I was born in 1974, on Elvis’s birthday, in the ridiculously flat cornfields of Illinois. There wasn’t much to do and the sky was far too large. When I was six, I planted an evergreen tree in our back yard. I thought of it as my spirit tree. By the time I left for college, it was about twenty feet high and round as a dinner plate at the base. One night, a tornado touched down in our back yard and tore my tree away. I took this as a sign that I wasn’t meant to live in Illinois.
Since then, I’ve lived all over the place, including Galway, Ireland; Oberlin, Ohio (where I went to college); Minneapolis; Seattle; New Orleans; and Portland, Oregon. I’ve also worked a bunch of odd jobs—digging ditches, feeding wolves, teaching high-school English, teaching poetry to children, slinging coffee, and four miserable days of cleaning the fryer at KFC.
Currently, I live in Fort Collins, Colorado, where I teach creative writing and literature at Colorado State University. I live in a pointy green house with a hyper dog, extremely cool wife, and two wild daughters. I enjoy whitewater kayaking, mountain biking, dog wrestling, and surfing. I think squirrels are amazing. I dream of the ocean at least once a week. I think happiness in life comes from giving back more than you take away. I believe in the power of stories to change the way we think and act. And I spend a big chunk of every day alone in my basement writing.

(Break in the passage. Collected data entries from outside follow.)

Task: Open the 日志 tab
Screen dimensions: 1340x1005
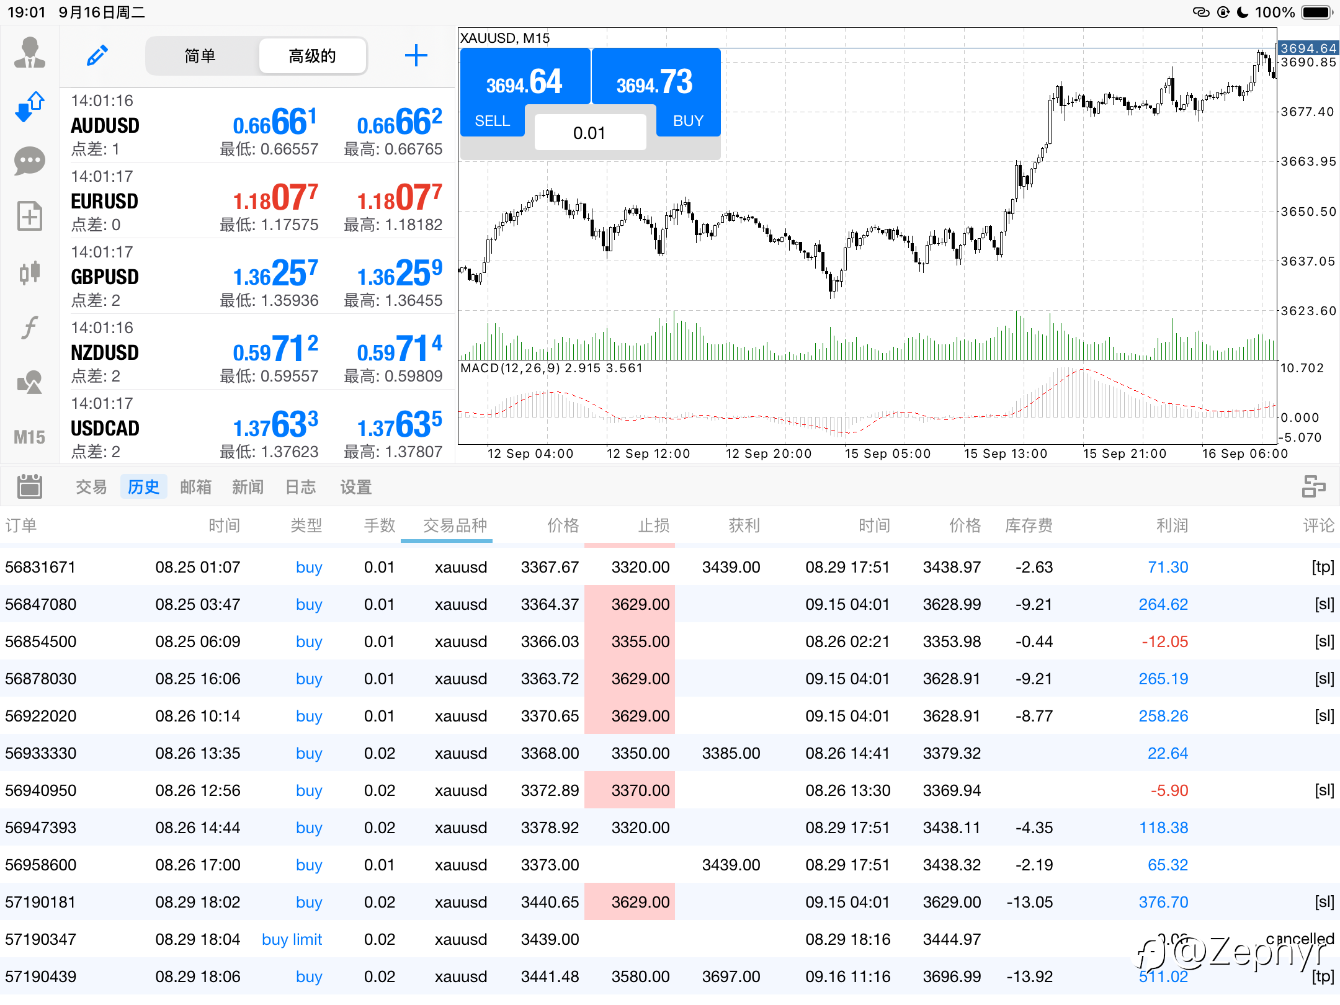Action: (300, 487)
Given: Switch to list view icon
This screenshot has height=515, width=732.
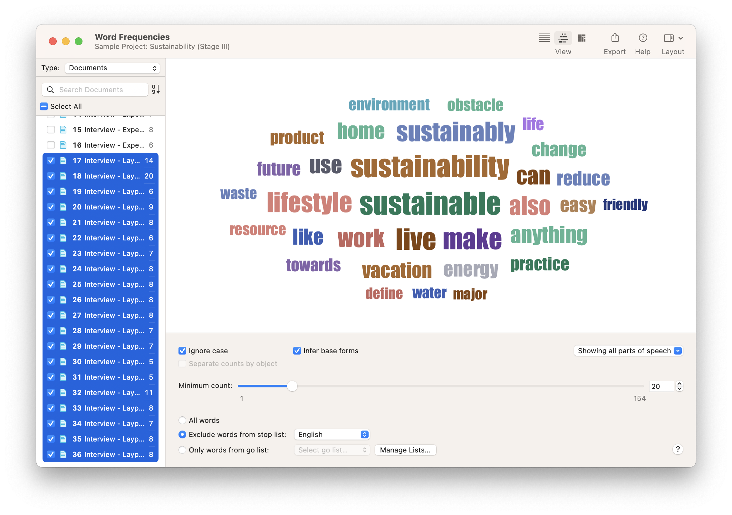Looking at the screenshot, I should [x=544, y=38].
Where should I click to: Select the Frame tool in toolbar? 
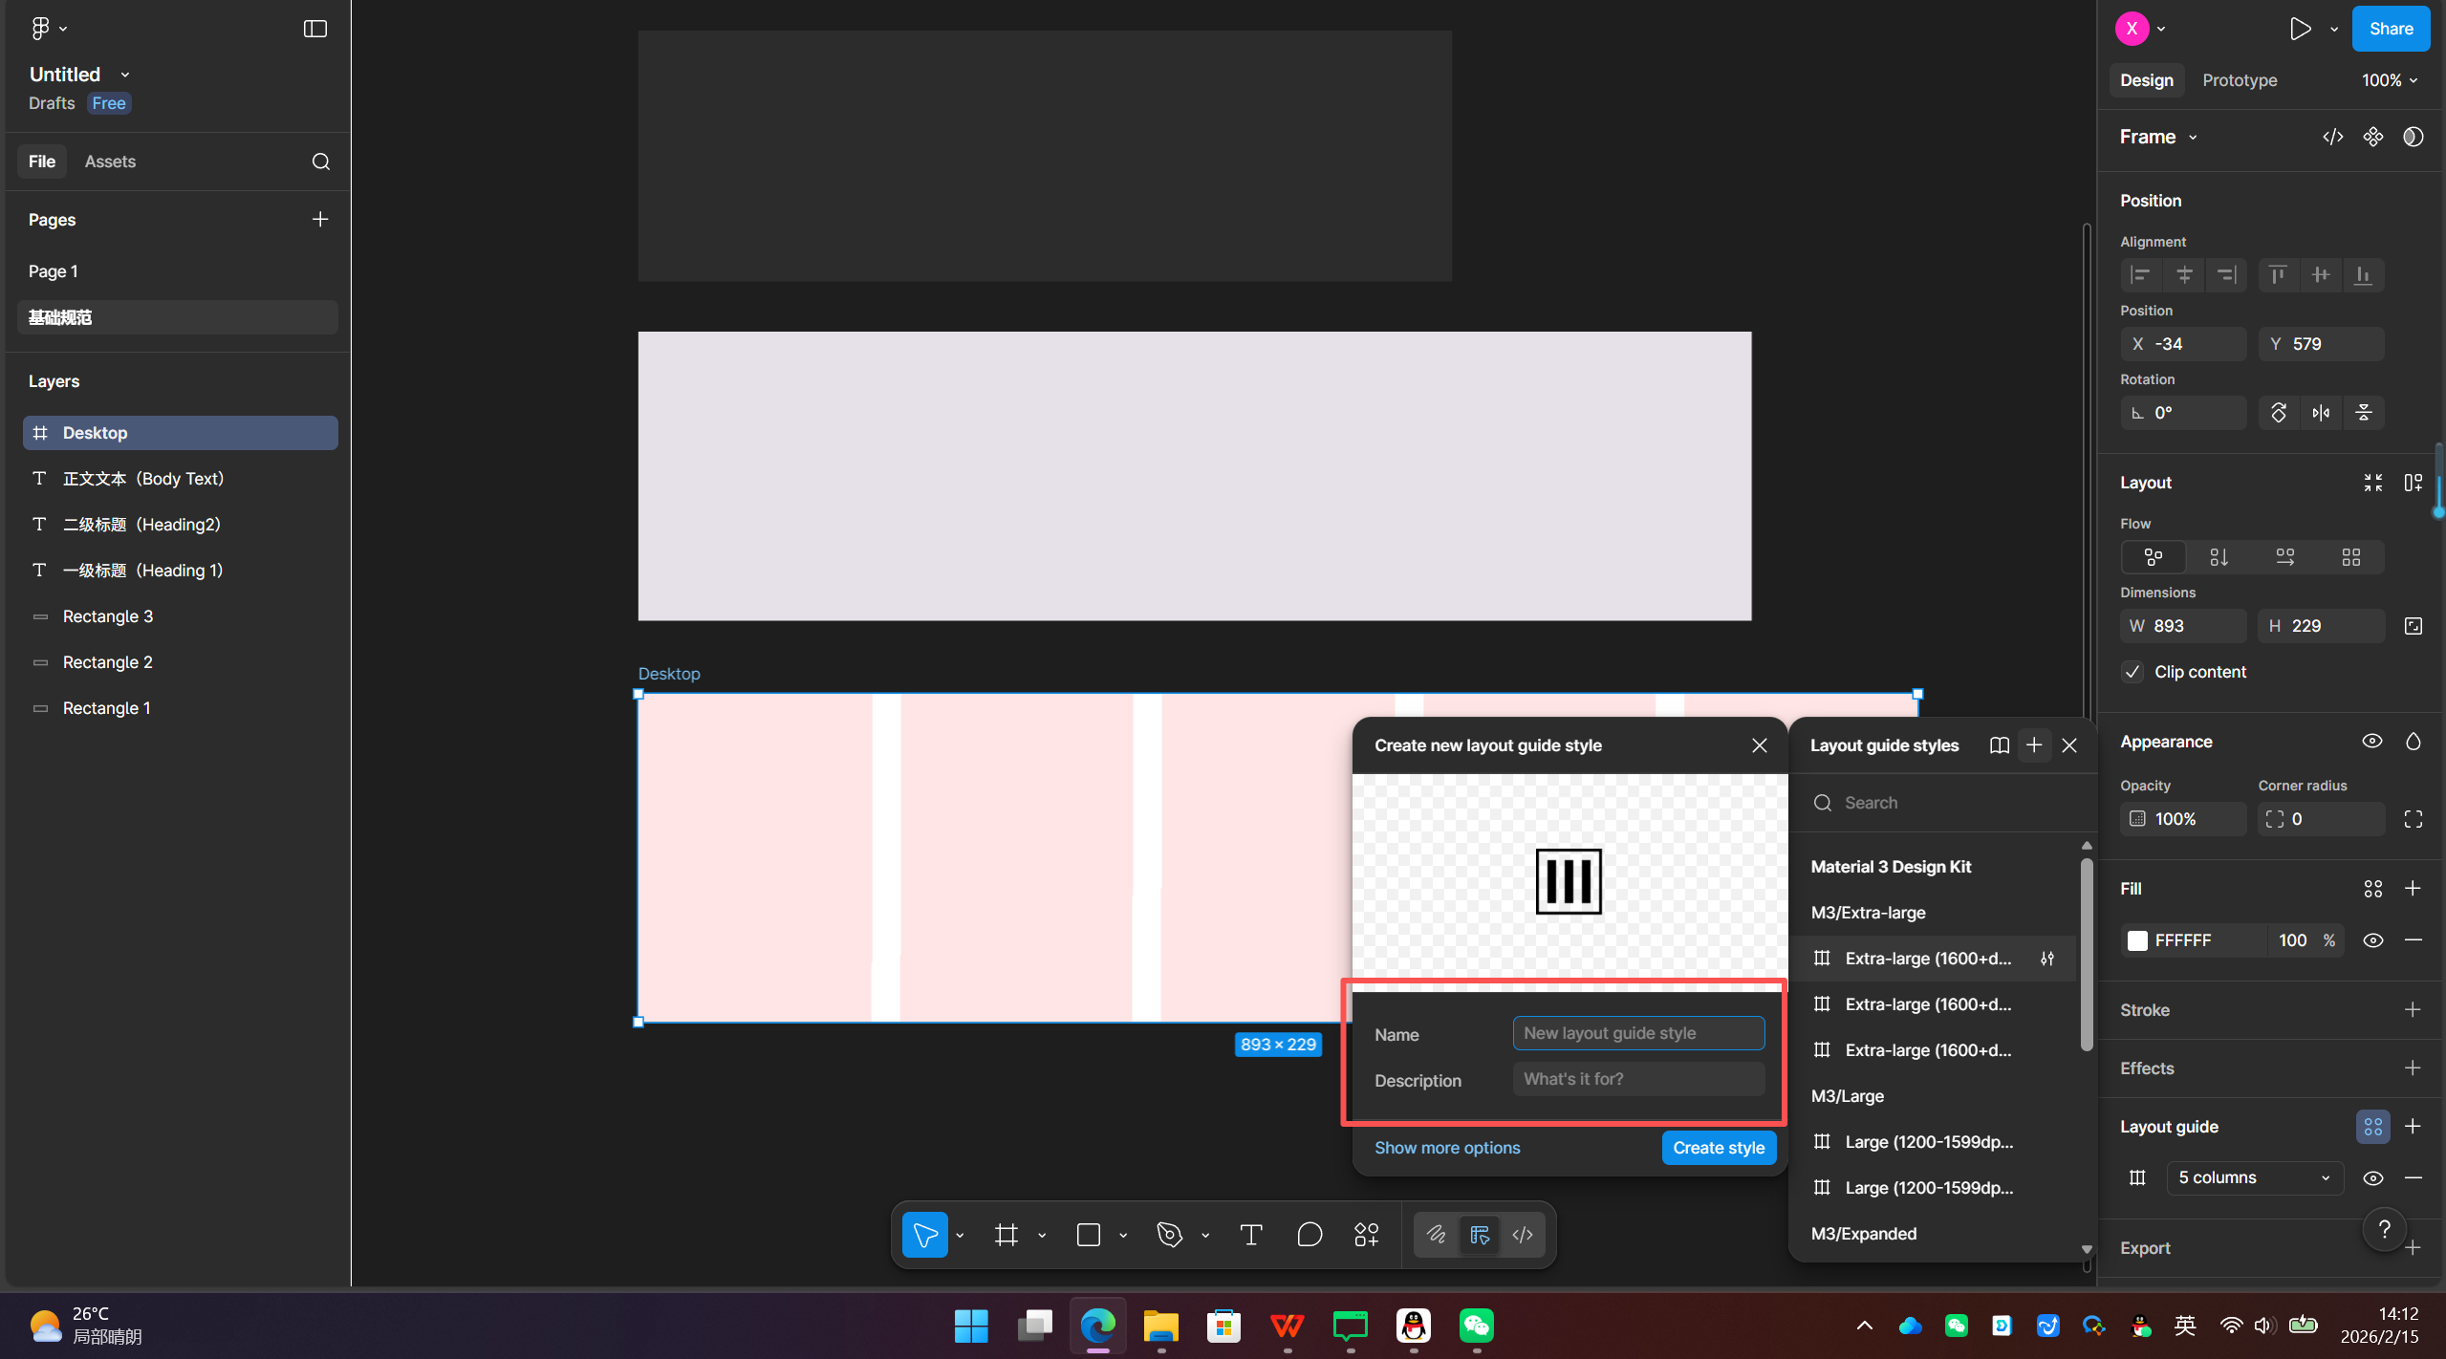coord(1006,1235)
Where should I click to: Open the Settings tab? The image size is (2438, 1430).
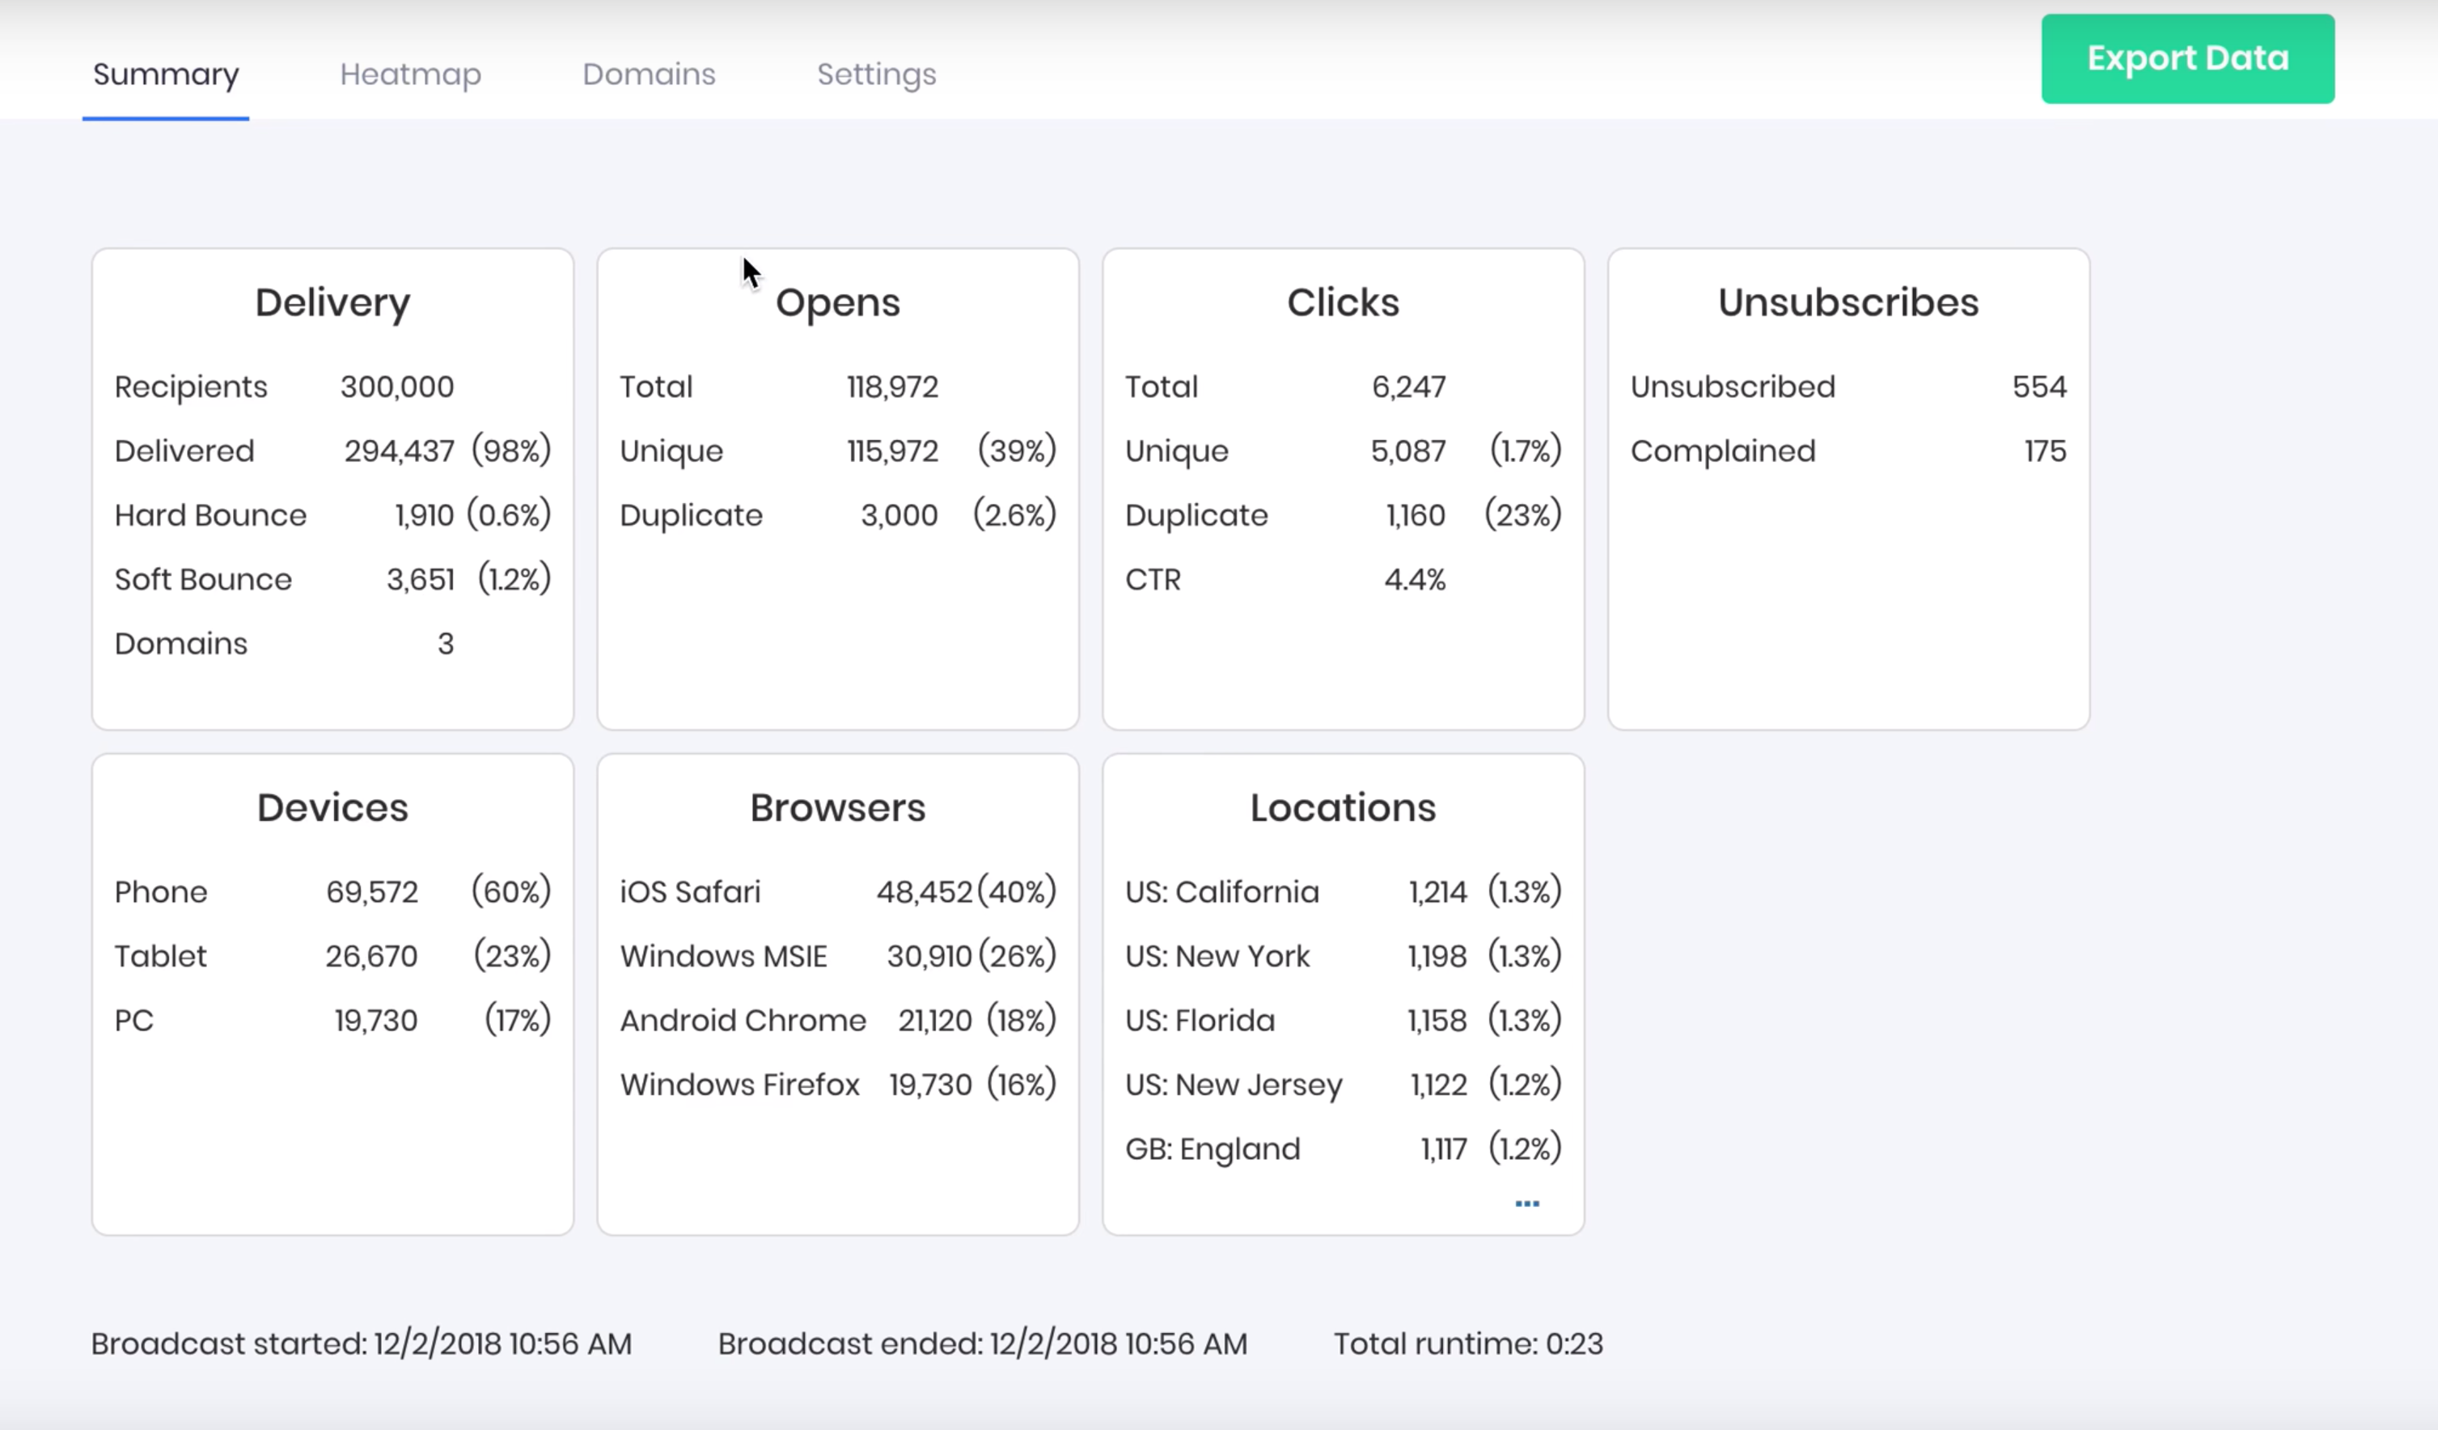coord(876,74)
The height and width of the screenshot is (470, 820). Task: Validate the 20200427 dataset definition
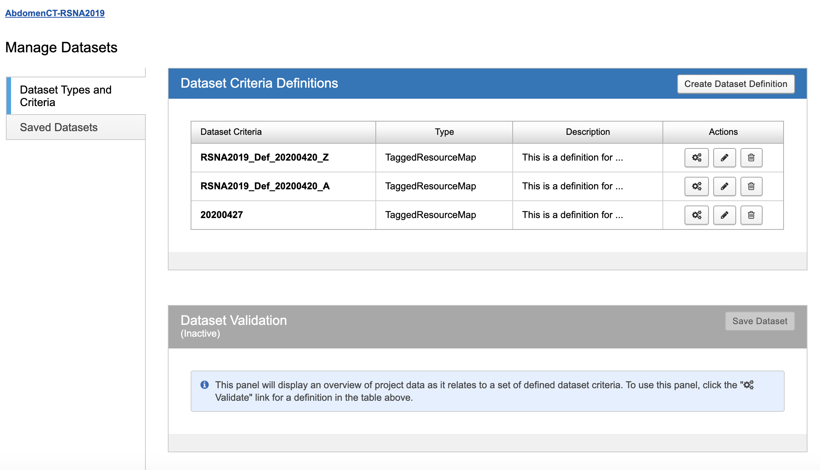click(696, 215)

My favorite book is always the one I’m working on. And I always think writing it will be simple, but it never is. That’s what I love most about writing—it’s full of surprises, agony, struggle, and occasionally blissful moments of discovery. If you’re interested in being a writer, please visit my website, toddmitchellbooks.com. I have several posts on writing.
Three Things You Might Not Know About Me:
1. For my senior prom, I dyed my hair green to match my girlfriend’s dress because she refused to go to the dance with me (she was prom queen, and she went with the prom king instead).
2. I have video proof of surfing with a shark. (It came up right next to me).
3. My grandfather invented Poprocks (and Tang, and Cool Whip, and many other foods—and no, he did not get rich off his inventions).